Quanto será investido?
Se nossas ambições de crescimento se realizarem nos próximos anos, faríamos uma fábrica com capacidade entre 40 milhões e 50 milhões de litros. Nesse caso, seria em torno de R$ 110 milhões.
A Petronas fechou 2012 com 8,6% do mercado de lubrificantes, a sexta posição. Qual a meta a ser atingida?
Temos um plano de crescimento robusto para o Brasil até 2017. Fechamos 2012 com os 8,6% e o acumulado até março é de 9,1%. Temos a ambição de chegar aos 13%

    RAIO X PETRONAS
    Faturamento (mundo), em 2012: US$ 100 bilhões É a quinta maior companhia global de óleo e gás
    Faturamento (Brasil), em 2012: R$ 900 milhões
    Projeção para 2013: de R$ 1,1 bi e R$ 1,2 bi
    Negócios no Brasil: fábrica de lubrificantes em Contagem (MG) e 40% do campo de Tubarão Martelo (na bacia de Campos)

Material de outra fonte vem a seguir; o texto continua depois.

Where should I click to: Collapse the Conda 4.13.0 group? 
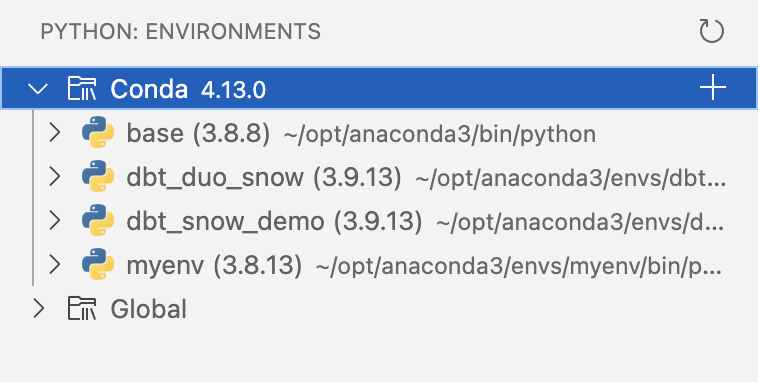pos(38,89)
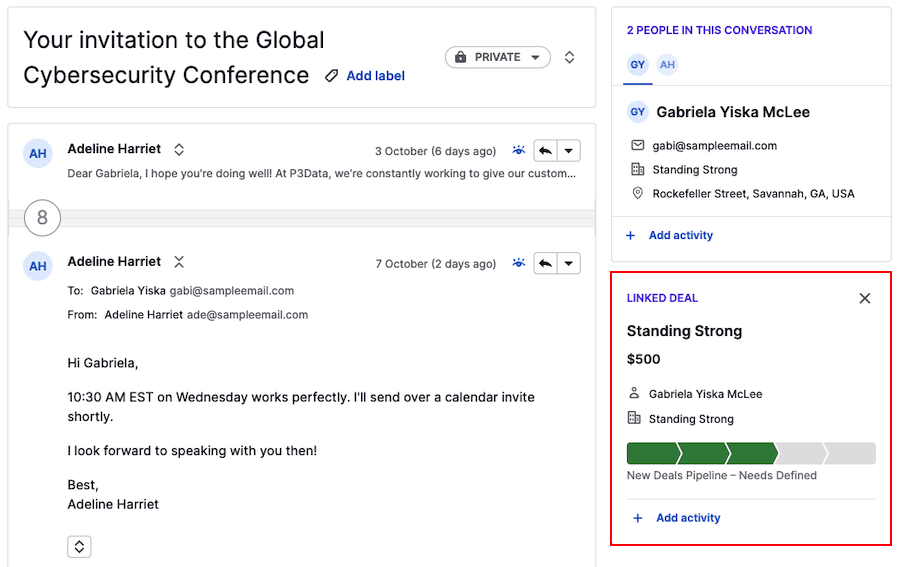Click tracking eye icon on 3 October email
This screenshot has width=900, height=567.
[x=518, y=151]

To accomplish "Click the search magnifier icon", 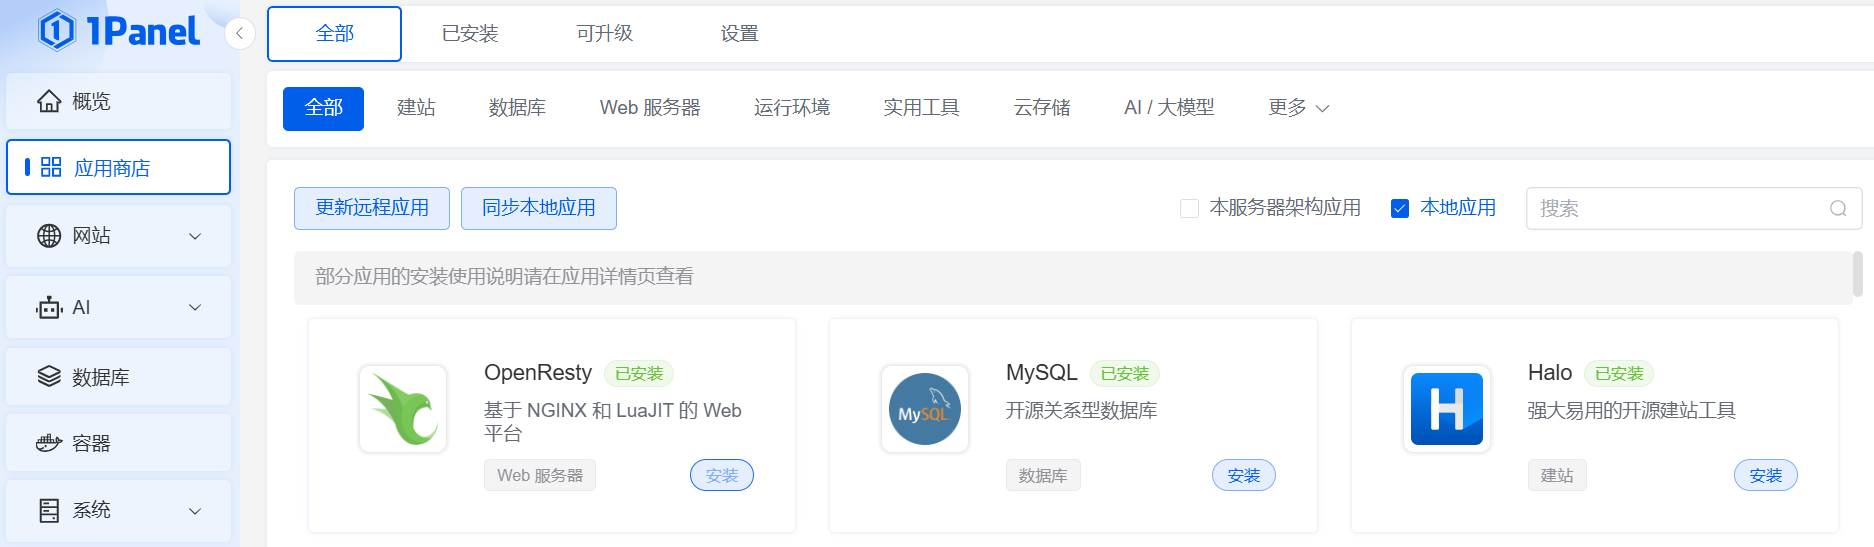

    Participação em lubrificantes no país: 8,6%

      Petroleiras reduzem promessa de conteúdo local
      Comprometimento no leilão de terça é o menor desde que exigência se tornou obrigatória
      DO RIOO comprometimento das companhias de petróleo com o conteúdo local mínimo atingiu, na rodada de licitações de área desta semana, o menor nível desde que a exigência se tornou obrigatória, em 2005.
      No leilão de terça-feira, o conteúdo nacional médio prometido para a etapa de exploração, foi de 62,25%, e, na etapa de desenvolvimento e produção, 75,97%.
      No leilão de 2008, os compromissos foram respectivamente de 79% e 84%. Em 2007, ficaram em 69% e 77%, e, em 2005, em 74% e 81%.
      O índice de conteúdo nacional é utilizado para compor a nota das concessionárias no leilão, junto com os bônus de assinatura e os investimentos.
      Segundo a diretora-geral da ANP (Agência Nacional do Petróleo), Magda Chambriard, a redução reflete o medo de multa das concessionárias pelo não cumprimento das metas prometidas.
      Entre 2011 e 2012, a ANP aplicou R$ 33,7 milhões em multas pelo não cumprimento de conteúdo local, a maioria paga com desconto legal que reduziu o montante para R$ 24,6 milhões.
      A maior multa foi aplicada à estatal Petrobras, no valor de R$ 29 milhões, reduzida para R$ 20,4 milhões com o desconto legal.
      ESTRANGEIRAS
      Dados divulgados ontem pela ANP mostraram ainda que nunca tantas empresas estrangeiras fizeram ofertas em uma rodada de licitações de áreas de petróleo e gás.
      Na rodada de terça-feira, 27 petroleiras estrangeiras fizeram lances, ante 23 em 2000, até então o maior número. Desse total, 18 saíram vencedoras, o mesmo nível registrado em 2001.
      REBAIXAMENTO
      A agência Fitch reduziu a nota de classificação de risco da dívida em moeda estrangeira e local da OGX, petroleira de Eike Batista. As notas das dívidas foram de B para B-. O rating nacional de longo prazo também foi alterado de BBB- para BB+.